Wegen mutmaßlicher Kriegsverbrechen in der Ukraine hat der Internationale Gerichtshof Haftbefehl gegen Wladimir Putin erlassen.
Deutschland
Constanze von Bullion fragt in der SZ anlässlich des Falls Luise, ob auch Kinder bestraft werden sollten. In dem „Fall Luise“ hatten ein 12- und ein 13-jähriges Mädchen gestanden, mit vielen Messerstichen eine Freundin getötet zu haben. Und daraufhin sei einmal mehr eine Debatte losgerollt, ob Kinder eigentlich straflos töten dürften – und ob die Schwelle für die Strafmündigkeit gesenkt werden müsse. Denn in §19 Strafgesetzbuch heißt es bis jetzt: „Schuldunfähig ist, wer bei Begehung der Tat noch nicht vierzehn Jahre alt ist.“ Doch dass man an einzelnen Fällen nicht immer gleich eine Strafrechtsreform ansetzen sollte, gibt der FDP-Fraktionsvize Konstantin Kuhle zu bedenken: „Was auch immer dazu geführt hat, dass zwei so junge Mädchen ein anderes Mädchen umbringen, kann durch das Strafrecht nicht geheilt werden.“ Außerdem würde sich eine Tat, die so unfassbar ist, dass es einem die Sprache verschlägt, nicht als Musterbeispiel für den Gesetzgeber eignen.

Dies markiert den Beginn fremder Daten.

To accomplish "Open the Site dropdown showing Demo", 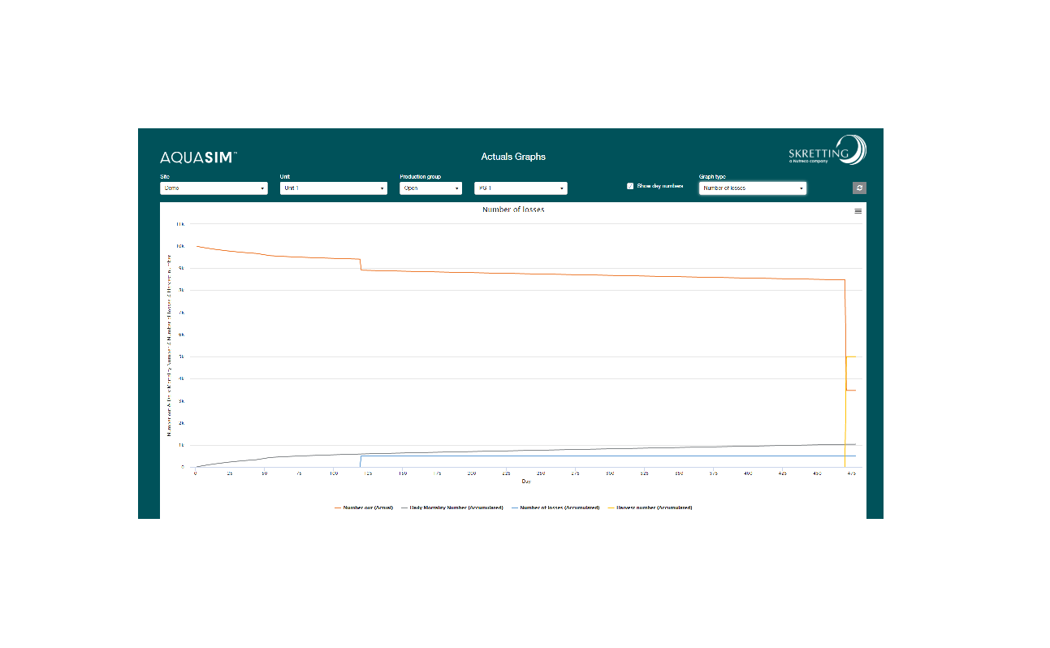I will pyautogui.click(x=213, y=188).
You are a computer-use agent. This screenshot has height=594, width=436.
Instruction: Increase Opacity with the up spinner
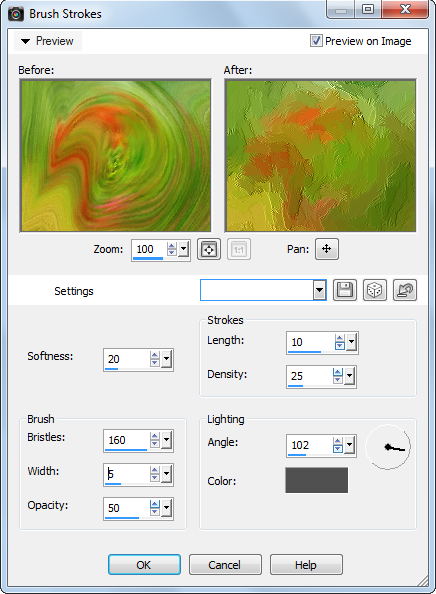click(155, 504)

Die Ampelkoalition versucht sich an einer Wahlrechtsreform um den Bundestag zu verkleinern. Die Kommentare fallen eher negativ aus. PATRICK BAHNERS meint in der FAZ, dass der Wähler nach der Reform nicht mehr wissen würde, was seine Stimme bewirke. So spreche der Gesetzesentwurf offen aus, dass es sich bei der Abgabe der Erststimme nicht mehr um einen Wahlakt handeln wird, sondern „einer Vorauswahl der Kandidaten“ diene. Doch dränge sich die Frage auf, warum „die Wähler mit der Vorauswahl der Kandidaten befasst beziehungsweise behelligt werden sollten“. Das sei Aufgabe der Wahlvorbereitung, die der Bürger sei es, zu wählen.
Ebenfalls in der FAZ nennt DANIEL DECKERS die Reform sogar verheerend. Es würde schon bei der nun angestrebten Größe von 630 Abgeordneten beginnen: „Vor zwei Monaten noch wollte es die Ampel bei 598 Abgeordneten belassen. Nun gönnt man sich im Blick auf die Möglichkeit, dass es bei der nächsten Wahl gerade für die Freien Demokraten eng werden könnte, 32 Abgeordnete mehr.“ Doch vor allem die Streichung der sogenannten Grundmandatsklausel sei problematisch und werde zwangsläufig das Bundesverfassungsgericht beschäftigen.
Dass die jetzt von der Ampel gelobte Selbstbeschränkung eigentlich keine sei, findet ROBERT ROSSMANN in der SZ. Denn schon vor 10 Jahren hätte der damalige Bundestagspräsident Norbert Lammert eine Änderung des Wahlrechts angemahnt, bei damals schon 631 Abgeordneten. Jetzt seien es zwar 736. Die geplante Größe von 630 sei aber im Vergleich zu vor 10 Jahren dann kein wirklicher Fortschritt. Hinzu käme, dass die Zahl der Mitarbeiter in den Bundesministerien stetig steige und noch keine Regierung zuvor sich so viele Parlamentarische Staatssekretäre gegönnt hätte.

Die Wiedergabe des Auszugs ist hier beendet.